Artificial intelligence models and in particular deep neural networks achieve best-in-class performance, scale effectively with data, are fully transferable and automatically extract useful information for decision making. New advances in deep learning have already ignited an explosion of artificial intelligence applications for solving challenging problems across a range of previously closed applications, as diverse as autonomous vehicles/robots, cancer diagnosis and drug discovery. Despite their unprecedented discriminative power, deep learning models are prone to making mistakes without any warning in situations with rare or noisy training data. These models are systematically poor at quantifying predictive uncertainties. Purely relying on the current state-of-the-art artificial intelligence models in safety critical applications or human-rich environments could lead to catastrophes.
In this tutorial, we will provide an accessible and extensive overview on recent advances on AI-based uncertainty quantification. We will discuss a number of recent results on extending uncertainty quantification techniques to deep neural networks. Applications of these algorithms for developing uncertainty-aware systems will be then reviewed and discussed.

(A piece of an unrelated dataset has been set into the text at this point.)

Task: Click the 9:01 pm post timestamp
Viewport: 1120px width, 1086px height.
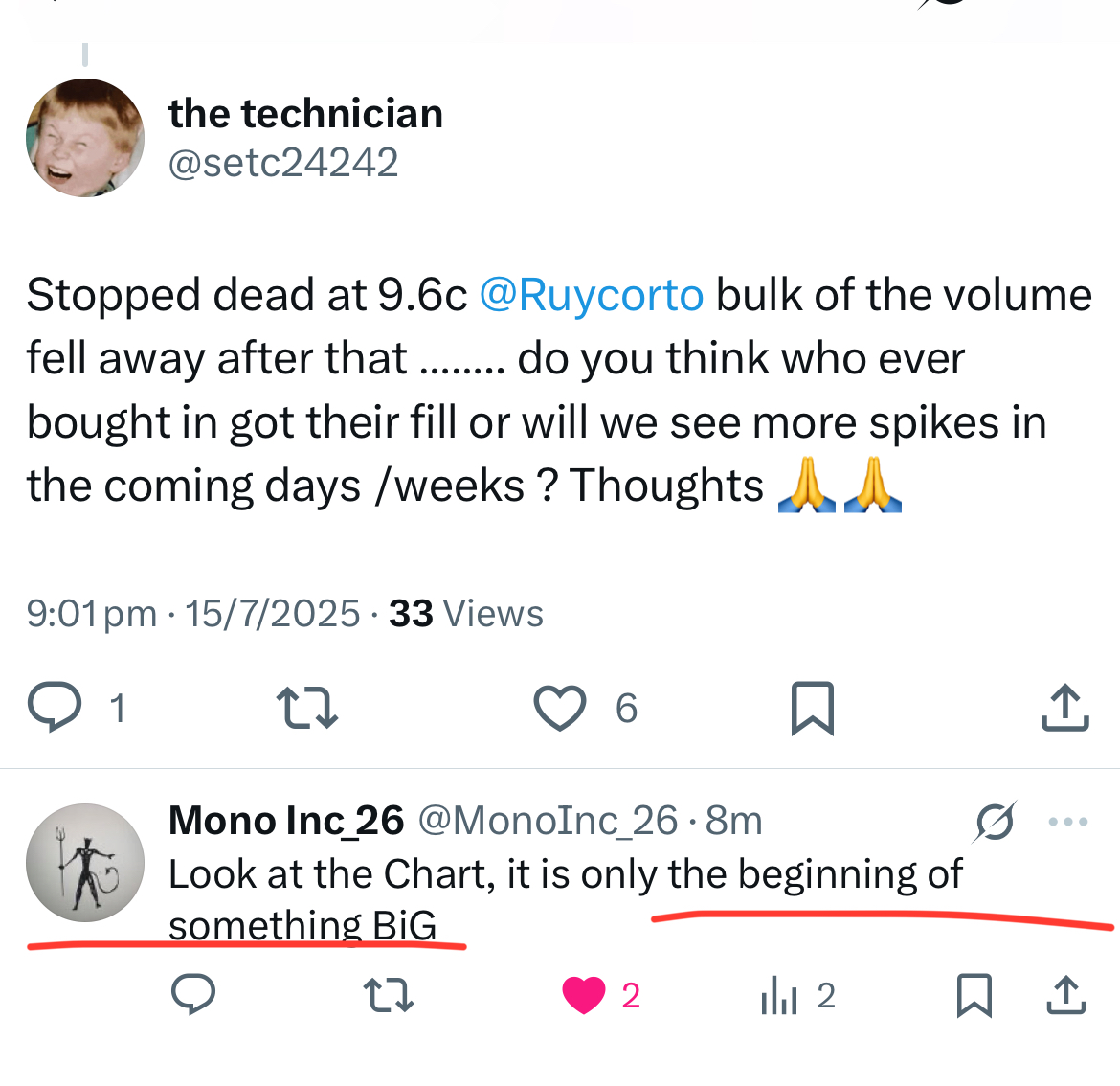Action: [92, 614]
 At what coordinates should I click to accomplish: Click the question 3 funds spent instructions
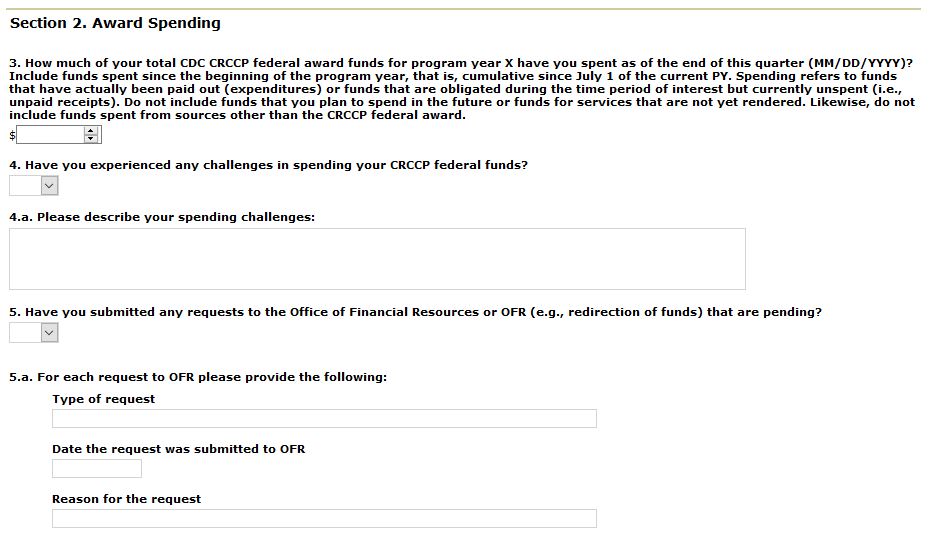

Finally, we will explore the frontiers and limitations of the current algorithms.
Expected length of the tutorial: 3h
The level of the tutorial: Introductory
| Session | Duration |
|---|---|
|
What uncertainty is and why it matters Different types of uncertainty (theoretical) Uncertainty in Classification and Regression Tasks Overall view of uncertainty quantification techniques |
60 mins |
| Comprehensive review of uncertainty quantification methods (direct and sampling free methods, Bayesian methods, ensemble approaches) | 60 mins |
|
AI-based applications of uncertainty quantification Current shortcomings and gaps in uncertainty quantification methods Future opportunities |
60 mins |
Professor Saeid Nahavandi received a Ph.D. from Durham University, U.K. in 1991. He is an Alfred Deakin Professor, Pro Vice-Chancellor, Chair of Engineering, and the Founding Director of the Institute for Intelligent Systems Research and Innovation at Deakin University. His research interests include modelling of complex systems, robotics and haptics. Professor Nahavandi is Editor-In-Chief: IEEE SMC Magazine, the Senior Associate Editor: IEEE Systems Journal, Associate Editor of IEEE Transactions on Systems, Man and Cybernetics: Systems, and IEEE Press Editorial Board member. Professor Nahavandi is a Fellow of IEEE (FIEEE), Engineers Australia (FIEAust), the Institution of Engineering and Technology (FIET). Saeid is a Fellow of the Australian Academy of Technology and Engineering (ATSE). He has published more than 900 journal and conference papers.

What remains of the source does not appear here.